The financial terms were not disclosed by either party. What is on the record is the shape of the deal: UMG takes the majority; private-equity backer TPG Growth fully exits; Kupanda Capital — which had invested alongside TPG through the Kupanda Holdings joint venture — stays on as a minority investor and strategic adviser; and founder/CEO Don Jazzy and COO Tega Oghenejobo continue to run the company with autonomy over strategy and talent. Billboard, which first reported the auction, valued Mavin north of $125m and put the likely sale price in the $150–200m range. Those figures are reported, not confirmed — but even at the low end this is described across the trade press as the biggest exit in the history of African entertainment.

The auction context matters as much as the price. Mavin was shopped through a formal process, and the reporting is consistent that UMG was not the only suitor: Hybe, the South Korean company behind BTS, made a competing bid, and by some accounts led early before Mavin chose Universal. A label that a decade ago was a Lagos production house had become an asset that two of the most powerful music companies on earth were willing to fight over. That is the real headline underneath the headline — not that Mavin sold, but that the world's majors now price African catalogue as strategic territory worth contesting.

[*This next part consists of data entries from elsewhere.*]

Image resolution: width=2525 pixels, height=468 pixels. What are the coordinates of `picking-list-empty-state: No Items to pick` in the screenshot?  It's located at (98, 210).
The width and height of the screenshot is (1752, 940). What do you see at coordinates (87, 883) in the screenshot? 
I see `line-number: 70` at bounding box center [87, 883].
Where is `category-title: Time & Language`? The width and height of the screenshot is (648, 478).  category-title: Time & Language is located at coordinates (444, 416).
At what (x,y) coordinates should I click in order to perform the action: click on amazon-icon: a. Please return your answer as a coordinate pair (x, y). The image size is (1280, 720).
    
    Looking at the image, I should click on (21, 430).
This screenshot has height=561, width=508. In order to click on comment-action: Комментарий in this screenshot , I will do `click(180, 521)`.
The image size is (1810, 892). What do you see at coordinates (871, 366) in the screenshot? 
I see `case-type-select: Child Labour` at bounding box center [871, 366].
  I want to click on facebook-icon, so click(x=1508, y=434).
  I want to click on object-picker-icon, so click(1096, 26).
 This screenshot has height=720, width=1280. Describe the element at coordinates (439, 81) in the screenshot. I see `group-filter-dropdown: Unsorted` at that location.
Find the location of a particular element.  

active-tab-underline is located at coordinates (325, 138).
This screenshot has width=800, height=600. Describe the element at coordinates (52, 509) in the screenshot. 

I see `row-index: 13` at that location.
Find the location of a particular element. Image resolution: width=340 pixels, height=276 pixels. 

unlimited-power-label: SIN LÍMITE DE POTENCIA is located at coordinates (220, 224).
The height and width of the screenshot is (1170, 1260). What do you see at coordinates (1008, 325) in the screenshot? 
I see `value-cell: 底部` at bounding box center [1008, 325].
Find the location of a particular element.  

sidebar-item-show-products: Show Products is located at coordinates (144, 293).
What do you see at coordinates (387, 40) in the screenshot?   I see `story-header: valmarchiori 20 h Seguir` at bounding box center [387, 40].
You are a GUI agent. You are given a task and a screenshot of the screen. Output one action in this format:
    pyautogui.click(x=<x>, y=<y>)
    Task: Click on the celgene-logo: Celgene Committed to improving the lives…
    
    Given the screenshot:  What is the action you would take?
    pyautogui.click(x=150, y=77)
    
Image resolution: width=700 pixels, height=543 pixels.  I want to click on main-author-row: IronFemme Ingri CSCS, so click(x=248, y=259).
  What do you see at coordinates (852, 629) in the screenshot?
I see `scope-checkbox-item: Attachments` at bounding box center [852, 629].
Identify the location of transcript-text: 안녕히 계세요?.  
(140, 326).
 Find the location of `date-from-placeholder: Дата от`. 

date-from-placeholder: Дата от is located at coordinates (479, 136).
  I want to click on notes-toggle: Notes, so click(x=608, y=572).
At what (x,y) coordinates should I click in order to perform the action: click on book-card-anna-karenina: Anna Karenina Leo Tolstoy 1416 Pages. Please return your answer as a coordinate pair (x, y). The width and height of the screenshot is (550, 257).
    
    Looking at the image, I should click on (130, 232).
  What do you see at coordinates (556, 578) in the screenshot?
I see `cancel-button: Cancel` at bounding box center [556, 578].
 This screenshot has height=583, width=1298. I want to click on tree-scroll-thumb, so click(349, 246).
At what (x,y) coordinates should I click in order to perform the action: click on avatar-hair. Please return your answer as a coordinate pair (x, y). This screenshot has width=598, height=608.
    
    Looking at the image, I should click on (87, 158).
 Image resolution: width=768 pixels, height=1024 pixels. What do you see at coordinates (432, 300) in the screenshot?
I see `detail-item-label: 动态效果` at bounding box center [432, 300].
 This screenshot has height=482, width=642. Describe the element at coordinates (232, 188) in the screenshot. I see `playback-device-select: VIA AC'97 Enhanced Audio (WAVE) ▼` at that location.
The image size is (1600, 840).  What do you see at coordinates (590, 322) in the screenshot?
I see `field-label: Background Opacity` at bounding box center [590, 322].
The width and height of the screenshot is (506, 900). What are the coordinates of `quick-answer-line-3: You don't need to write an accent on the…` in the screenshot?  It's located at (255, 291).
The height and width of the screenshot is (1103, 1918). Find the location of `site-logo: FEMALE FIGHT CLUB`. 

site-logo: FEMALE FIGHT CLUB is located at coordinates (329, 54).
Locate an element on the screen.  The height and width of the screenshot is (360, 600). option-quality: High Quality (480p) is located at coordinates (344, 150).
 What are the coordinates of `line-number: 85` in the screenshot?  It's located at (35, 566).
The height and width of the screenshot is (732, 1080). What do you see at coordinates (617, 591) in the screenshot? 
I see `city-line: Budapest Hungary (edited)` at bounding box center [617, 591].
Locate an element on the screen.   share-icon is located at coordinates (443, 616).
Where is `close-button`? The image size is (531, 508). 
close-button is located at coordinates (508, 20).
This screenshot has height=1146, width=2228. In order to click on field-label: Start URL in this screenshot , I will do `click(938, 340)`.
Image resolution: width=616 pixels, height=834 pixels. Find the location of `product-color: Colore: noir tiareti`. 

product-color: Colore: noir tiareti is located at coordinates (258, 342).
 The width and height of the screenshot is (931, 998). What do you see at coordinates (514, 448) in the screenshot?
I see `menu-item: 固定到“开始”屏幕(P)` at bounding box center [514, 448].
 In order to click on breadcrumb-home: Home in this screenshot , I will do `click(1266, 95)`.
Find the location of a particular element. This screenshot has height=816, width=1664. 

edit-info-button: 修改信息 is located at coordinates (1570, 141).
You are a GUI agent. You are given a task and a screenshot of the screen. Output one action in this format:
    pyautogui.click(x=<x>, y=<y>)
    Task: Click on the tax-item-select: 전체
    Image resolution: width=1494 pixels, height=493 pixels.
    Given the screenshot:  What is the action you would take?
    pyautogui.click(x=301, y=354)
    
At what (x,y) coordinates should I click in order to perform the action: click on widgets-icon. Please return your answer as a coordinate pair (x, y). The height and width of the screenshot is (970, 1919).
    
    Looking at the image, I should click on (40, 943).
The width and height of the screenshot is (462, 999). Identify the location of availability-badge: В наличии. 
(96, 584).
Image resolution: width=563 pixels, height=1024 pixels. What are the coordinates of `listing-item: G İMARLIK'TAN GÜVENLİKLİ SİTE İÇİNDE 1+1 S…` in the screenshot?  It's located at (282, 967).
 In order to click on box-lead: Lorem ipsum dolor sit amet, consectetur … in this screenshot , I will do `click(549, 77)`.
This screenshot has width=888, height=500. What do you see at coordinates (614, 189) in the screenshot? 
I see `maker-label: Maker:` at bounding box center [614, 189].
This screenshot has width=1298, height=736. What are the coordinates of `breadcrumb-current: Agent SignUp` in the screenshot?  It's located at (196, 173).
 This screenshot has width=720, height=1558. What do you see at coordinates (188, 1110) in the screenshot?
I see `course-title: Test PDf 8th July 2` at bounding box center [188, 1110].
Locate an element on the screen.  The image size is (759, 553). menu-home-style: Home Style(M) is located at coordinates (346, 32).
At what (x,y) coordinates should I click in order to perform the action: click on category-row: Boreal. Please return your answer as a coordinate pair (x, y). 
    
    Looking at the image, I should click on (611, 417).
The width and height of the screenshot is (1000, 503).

The deal closed under regulatory approval later in 2024, and the direction of travel was confirmed in February 2025: UMG placed all of its Nigerian business under Don Jazzy and Tega Oghenejobo, with Tega elevated to President and COO of Mavin Global. So this is not a founder cashing out and disappearing. It is a founder selling the majority of the equity and, in exchange, being handed a bigger operating perimeter inside the acquirer. That distinction is the whole case.

The corporate history matters because it explains who was actually being paid out. Mavin was not bootstrapped alone: Kupanda Capital came in as a founding-stage backer, and in 2019 Kupanda and TPG formed the Kupanda Holdings joint venture, deploying an eight-figure investment (reported at around $10m) that carried the label through the pandemic when live-performance revenue collapsed. By 2024, after roughly the standard private-equity holding period, TPG was ready to realise its return. In that light the sale is two transactions stacked into one: a financial exit for the institutional investors, and a partial cash-out plus platform upgrade for the founders. Reading it only as 'Don Jazzy sold his label' misses the capital structure underneath — and the capital structure is exactly where ownership questions live.